Maßnahmen in diesem Bereich lohnten sich deshalb nicht, sagen

Umweltminister Gabriel und Verkehrsminister Tiefensee. Logisch nicht

mehr nachvollziehbar bei einer solchen Argumentation ist aber, dass sie

im Kabinett dann einem Gebäudesanierungsprogramm zugestimmt haben, mit

dem lediglich 1 Million Tonnen an Kohlendioxid eingespart werden können.

Im Unterschied zu einem Tempolimit würde dieses Programm auch erst in

einigen Jahren volle Wirkung zeigen - und bis dahin 1 Milliarde Euro

kosten. Warum die Bundesregierung angesichts dessen auf ein kostenloses

Instrument zum Klimaschutz verzichtet, ist rational nicht mehr zu

erklären. Die Auto-Lobby lässt grüßen.
Diese Irrationalität lähmte auch Rot-Grün: Als die SPD 1998 an die

Regierung kam, stand das Tempolimit zwar im Wahlprogramm von SPD und

Grünen. Gerhard Schröder verhinderte aber mit einem "basta" die

Verankerung im Koalitionsvertrag. Unterstützt wurde er dabei von Oskar

Lafontaine, der heute für die "Linke" im Bundestag einen Antrag zum

Tempolimit unterschreibt. Er hätte es einst, als Parteivorsitzender der

SPD, mit Hinweis auf das Wahlprogramm durchsetzen können.
Heute ist Angela Merkel gefragt. Beim Kampf gegen den Klimawandel kann

sie nur glaubwürdig sein, wenn sie sich von der Geisterfahrt beim

Tempolimit verabschiedet.
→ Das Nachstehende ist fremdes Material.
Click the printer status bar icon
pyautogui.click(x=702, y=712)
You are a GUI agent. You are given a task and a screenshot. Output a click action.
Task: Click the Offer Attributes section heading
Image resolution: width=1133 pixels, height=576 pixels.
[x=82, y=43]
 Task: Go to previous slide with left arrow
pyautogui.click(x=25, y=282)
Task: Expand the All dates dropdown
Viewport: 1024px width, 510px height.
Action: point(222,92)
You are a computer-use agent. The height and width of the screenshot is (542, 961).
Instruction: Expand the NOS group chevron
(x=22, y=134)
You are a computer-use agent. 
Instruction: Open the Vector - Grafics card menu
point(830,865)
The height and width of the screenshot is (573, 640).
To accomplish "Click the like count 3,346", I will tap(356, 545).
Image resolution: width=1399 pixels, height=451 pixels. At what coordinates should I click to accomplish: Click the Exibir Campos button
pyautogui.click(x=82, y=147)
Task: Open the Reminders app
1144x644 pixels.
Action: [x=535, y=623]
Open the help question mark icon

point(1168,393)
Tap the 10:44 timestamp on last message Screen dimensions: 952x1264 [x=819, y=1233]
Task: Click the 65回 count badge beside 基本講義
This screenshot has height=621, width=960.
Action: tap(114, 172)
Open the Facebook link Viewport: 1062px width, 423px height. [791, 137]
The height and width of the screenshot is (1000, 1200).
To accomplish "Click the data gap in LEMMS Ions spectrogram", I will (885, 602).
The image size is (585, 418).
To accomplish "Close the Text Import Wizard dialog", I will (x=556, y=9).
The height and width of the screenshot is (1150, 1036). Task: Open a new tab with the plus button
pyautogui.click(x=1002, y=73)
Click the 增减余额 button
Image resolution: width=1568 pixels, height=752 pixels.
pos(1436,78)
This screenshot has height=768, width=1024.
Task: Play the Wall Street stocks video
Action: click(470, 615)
Sonst müssen sich die Deutschen den Vorwurf

gefallen lassen, dass sie nur dann für Klimaschutz sind, wenn ihre

Industrie davon profitiert.
Nur einen Verlierer gäbe es bei der Einführung eines Tempolimits in

Deutschland: Es sind die Verkäufer von All-inclusive-Paketen an

internationale Autotouristen, die nur deswegen nach Deutschland fliegen,

um einmal mit 250 Stundenkilometern über die Autobahn donnern zu können.